I was playing around with xforcevesa on a nouveau machine with Fedora18 live and it booted in low color using vesa driver. Several other bugs in that release were fighting me so haven't gone any farther with that.

Thanks for the clarification on appends. It was a video= appended in yaboot that had me chasing my tale.

EDIT: I should clarify that this live xubuntu is booting in 16 bit color. I haven't yet played with any changes post install.

----------


## abtabt

http://www.everymac.com/systems/appl...ac_800_fp.html

this imac G4 / 800 

boot with this cd too a GUI desktop the only thing was firefox , it did not start (can be a defect CD )

boot:live nomodeset xforcenv    ( was used )

rsavage thanks for your work for ppc user

i will try this  CD on a imac G3 snow later

----------


## rsavage

Vesa isn't installed by default on PowePC and indeed doesn't seem to want to work on my ibook.  You sure you weren't falling back to the fbdev driver?  The xforcefbdev is genuinely something that could be incorportated into future lubuntu releases (not that I'm going to waste my time suggesting it).  

How bad is this green tint?  Is it on everything?  Have you tried putting UseFBDev to false?  Nobody has reported it on 12.10, so it must be the combination of dri and exa??  Maybe try uninstalling mesa legacy and installing the old 7.11?  I'm a bit diappointed by that.....I knew I should of played safe and gone with XAA on the xforceimacg3 xorg.conf.

Does the mplayer2 without altivec package in the 'extras' directoy work?  A patch had already gone in to enable CPU detection so I wasn't sure if it was necessary to provide a non-altivec package.

Not sure why Firefox isn't working.  Do you get an error when you start it from a terminal?

----------


## str8bs

> Vesa isn't installed by default on PowePC and indeed doesn't seem to want to work on my ibook.  You sure you weren't falling back to the fbdev driver?  The xforcefbdev is genuinely something that could be incorportated into future lubuntu releases (not that I'm going to waste my time suggesting it).
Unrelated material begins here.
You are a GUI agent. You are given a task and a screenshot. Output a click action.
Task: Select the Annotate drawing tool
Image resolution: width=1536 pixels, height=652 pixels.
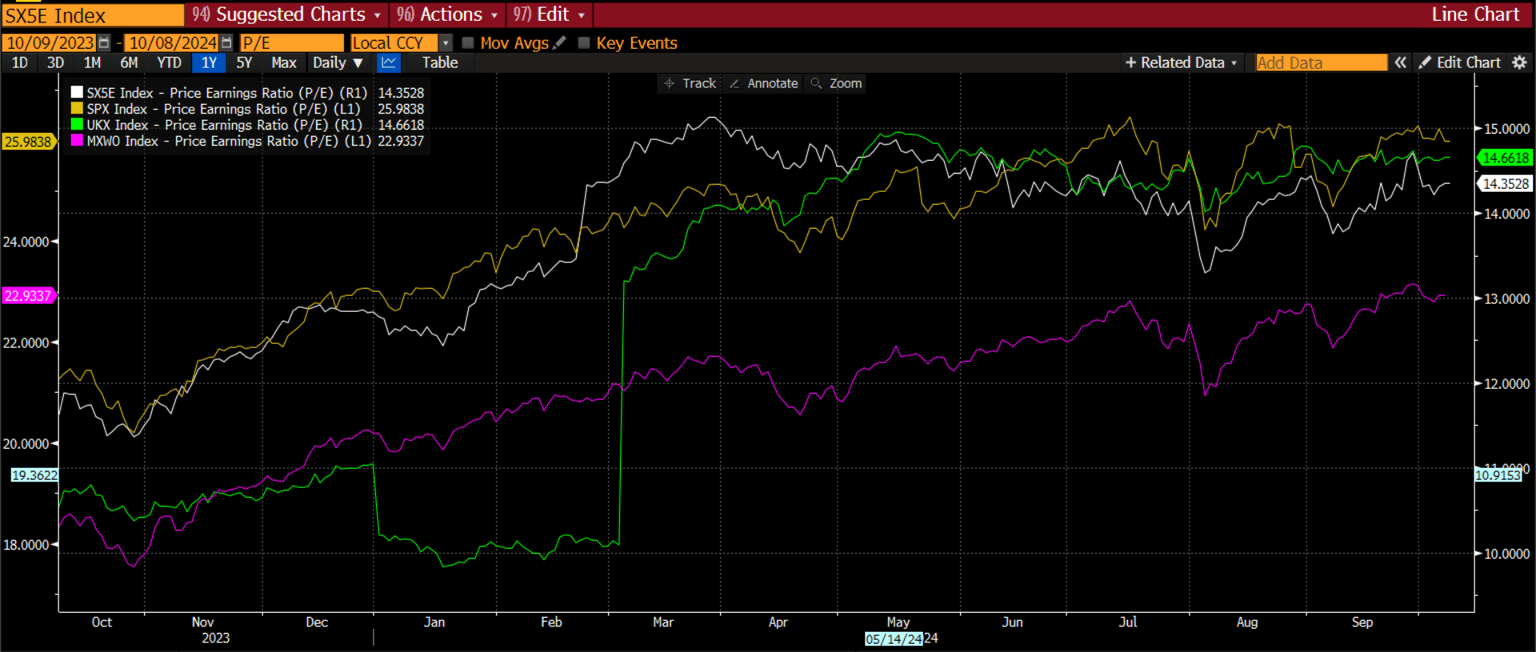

Possibly was fbdev. I was playing with both with the intent of finding a way to a gui for those with really borked nouveau support at the moment. (geforce go) You have done that here. I suppose I could waste my time suggesting it.  :Smile: 




> How bad is this green tint?  Is it on everything?  Have you tried putting UseFBDev to false?  Nobody has reported it on 12.10, so it must be the combination of dri and exa??  Maybe try uninstalling mesa legacy and installing the old 7.11?  I'm a bit diappointed by that.....I knew I should of played safe and gone with XAA on the xforceimacg3 xorg.conf.


 It is bad enough that no one would want to live with it, but one is able to navigate. It is only in the areas you would expect acceleration related -- shadows, menu bars, etc. Text is off also. Readable, but "double strike" appearance. Switching to XAA solves. All in all, I see this as a major improvement. The whole single, nano, etc. process is a bit much for new or inexperienced users. With this as is, you have a GUI and telling someone to "sudo leafpad ... and make it look like this" is more reasonable. 
UseFBDev False did nothing. Did Tormod's patch get included? I used to get a signal 7 with it?
Will try playing around with the usual EXA options and taking mesa to 7.11. (Thanks for making that convenient.) I'm doubtful though due to the 8mb gart as mentioned earlier.




> Does the mplayer2 without altivec package in the 'extras' directoy work?  A patch had already gone in to enable CPU detection so I wasn't sure if it was necessary to provide a non-altivec package.


 pending - need to grab dependencies




> Not sure why Firefox isn't working.  Do you get an error when you start it from a terminal?


no problems with FF on this one

----------


## rsavage

> Switching to XAA solves.


I guess that confirms it is an EXA thing then.  If you include a picture I'll contact Connor Behan, but the correct thing to do would be open a bug at https://bugs.freedesktop.org/ .  It is silly for us to speculate when it could be a endian bug or something.  Better to get the opinion of somebody who knows what they are talking about.  You could try installing xserver-xorg-video-r128-lts-quantal although this will update your entire Xorg packages (EXA only).




> All in all, I see this as a major improvement. The whole single, nano, etc. process is a bit much for new or inexperienced users. With this as is, you have a GUI and telling someone to "sudo leafpad ... and make it look like this" is more reasonable.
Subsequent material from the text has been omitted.